D’autres encore envoyèrent des délégations à Médine annoncer leur conversion à l’Islam au Messager d’Allah (sallallahou ‘aleyhi wa sallam) prouvant que l’Islam était désormais la seule force dans toute la presqu’ile arabique et parmi ces conversions est l’histoire du célèbre poète Ka’b Ibn Zouhayr, qui avait auparavant été l’un des ennemis les plus déclarés du Prophète (sallallahou ‘aleyhi wa sallam), par l’entremise de ses virulents poèmes.

 

Avec l’éclatante victoire qui se termina par le Fath de La Mecque ainsi que l’effondrement de la puissance militaire de Hawazin, Ka’b Ibn Zouhayr craignit pour sa sécurité et ne trouva d’autre solution que de contacter le Messager d’Allah (sallallahou ‘aleyhi wa sallam) et de lui annoncer sa conversion à l’Islam.

 

Ibn Ishaq a rapporté dans la Sirah d’Ibn Hisham :

« Baji Ibn Zouhayr écrivit à son frère Ka’b lui disant : « Les poètes qourayshi se sont tous enfuis (comme Ibn az-Zab’ara, Habira Ibn Wahb). Si tu n’as donc aucun inconvénient, contacte vite le Messager d’Allah et annonce lui ton Islam car il ne tue pas les convertit. »

 

Ka’b qui par le passé, avait reproché à son frère sa conversion et insulté le Prophète (sallallahou ‘aleyhi wa sallam) accepta la suggestion, entra secrètement à Médine pour descendre d’abord comme hôte chez un ami avant d’aller avec ce dernier le lendemain matin à la mosquée et qui après la prière, lui désigna le Messager d’Allah (sallallahou ‘aleyhi wa sallam).

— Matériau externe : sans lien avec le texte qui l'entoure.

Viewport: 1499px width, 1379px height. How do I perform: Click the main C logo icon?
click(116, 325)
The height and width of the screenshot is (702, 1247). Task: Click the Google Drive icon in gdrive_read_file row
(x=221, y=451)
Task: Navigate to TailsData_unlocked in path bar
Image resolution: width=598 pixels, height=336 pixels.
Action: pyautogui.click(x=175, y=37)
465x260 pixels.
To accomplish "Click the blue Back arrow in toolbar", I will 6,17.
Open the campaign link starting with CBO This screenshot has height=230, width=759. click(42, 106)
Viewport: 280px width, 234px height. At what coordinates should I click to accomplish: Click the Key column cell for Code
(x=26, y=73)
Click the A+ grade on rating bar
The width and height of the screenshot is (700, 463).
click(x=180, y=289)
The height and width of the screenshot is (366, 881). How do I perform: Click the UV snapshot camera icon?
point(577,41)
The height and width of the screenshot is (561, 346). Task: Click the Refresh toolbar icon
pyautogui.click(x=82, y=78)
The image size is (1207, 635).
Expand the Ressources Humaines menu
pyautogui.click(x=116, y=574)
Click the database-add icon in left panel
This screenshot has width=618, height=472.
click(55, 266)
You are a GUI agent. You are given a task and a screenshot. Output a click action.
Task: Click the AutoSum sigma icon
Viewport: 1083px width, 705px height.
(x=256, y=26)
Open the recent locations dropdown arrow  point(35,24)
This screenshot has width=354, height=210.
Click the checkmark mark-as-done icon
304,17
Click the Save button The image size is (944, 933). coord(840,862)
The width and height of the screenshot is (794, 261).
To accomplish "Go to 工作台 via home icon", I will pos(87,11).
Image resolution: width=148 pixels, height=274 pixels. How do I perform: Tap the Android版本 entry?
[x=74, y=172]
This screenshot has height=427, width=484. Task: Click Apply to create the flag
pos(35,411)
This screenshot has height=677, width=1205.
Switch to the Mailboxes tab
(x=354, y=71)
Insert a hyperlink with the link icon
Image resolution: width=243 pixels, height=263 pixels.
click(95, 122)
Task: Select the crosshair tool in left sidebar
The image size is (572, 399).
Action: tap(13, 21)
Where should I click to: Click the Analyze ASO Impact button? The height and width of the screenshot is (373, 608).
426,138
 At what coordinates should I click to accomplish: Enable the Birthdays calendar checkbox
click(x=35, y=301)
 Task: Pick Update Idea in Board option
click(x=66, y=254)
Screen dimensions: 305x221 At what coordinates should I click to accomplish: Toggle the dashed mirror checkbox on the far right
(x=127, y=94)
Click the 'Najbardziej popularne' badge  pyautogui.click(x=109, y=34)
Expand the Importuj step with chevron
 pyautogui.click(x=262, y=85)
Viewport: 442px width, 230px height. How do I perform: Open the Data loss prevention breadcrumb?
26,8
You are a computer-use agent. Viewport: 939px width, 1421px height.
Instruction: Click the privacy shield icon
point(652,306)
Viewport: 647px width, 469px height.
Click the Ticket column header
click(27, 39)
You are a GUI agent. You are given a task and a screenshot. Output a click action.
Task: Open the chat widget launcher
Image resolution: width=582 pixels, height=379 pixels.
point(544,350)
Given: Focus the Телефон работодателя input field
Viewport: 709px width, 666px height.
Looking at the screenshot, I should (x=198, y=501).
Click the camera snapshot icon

Ka’b Ibn Zouhayr n’hésita pas instant et rapidement saisit la main du Prophète (sallallahou ‘aleyhi wa sallam) en lui disant : « O Messager d’Allah, Ka’b est venu musulman et te demande une garantie de sécurité. Serais-tu d’accord si je te le ramène ? »

- « Oui, » répondit le Prophète (sallallahou ‘aleyhi wa sallam).

- « O Messager d’Allah, c’est moi Ka’b Ibn Zouhayr. »

 

Tabouk

 

Tabouk dont le nom est célèbre depuis très longtemps fut ainsi décrite par Yaqout dans Mou’jam al-Bouldan : « Tabouk, est un endroit entre Wadi al-Qoura et la Syrie, une importante source d’eau appartenant aux fils de Sa’d des Banou Asra et se situant entre le mont Housma à l’ouest et le mont Sharouri à l’est. Entre Tabouk et Médine, il y a douze étapes. Pendant le règne de deuxième Calife, Umar Ibn al-Khattab, le Juif Ibn ‘Ariz ensevelit le puits sur l’ordre de ce dernier. »

 

Abou Zayd a aussi rapporté : « Tabouk se situe entre al-Hajar et la frontière de la Syrie à quatre étapes à mi-chemin sur la route de la Syrie. C’est une forteresse où il y a une source et des palmeraies. »

 

Dans certaines sources musulmanes, il est rapport que le Prophète d’Allah Shou’ayb (‘aleyhi salam) fut envoyé aux habitants de Tabouk et qu’il était venu de Madian qui se situe sur le littoral de la mer Rouge, à six étapes de Tabouk.

 

Les tribus du Nord

 

La partie nord-ouest de la presqu’ile arabique dont Tabouk était considérée comme le pays de plusieurs tribus connues pour leur histoire et leurs excellentes compétences guerrières et certaines d’entre elles, régnèrent incontestés dans cette partie de l’Arabie et même au sud de la Syrie.

 

Ces tribus exilées de Hadramaout descendaient de deux origines :

1 - Qouda’ah qui émigrèrent d’ash-Shahr (Hadramaout) et qui bâtirent un royaume aux limites de la Syrie. De cette tribu se ramifièrent plusieurs autres comme Bali, ‘Athra, Bahra, etc.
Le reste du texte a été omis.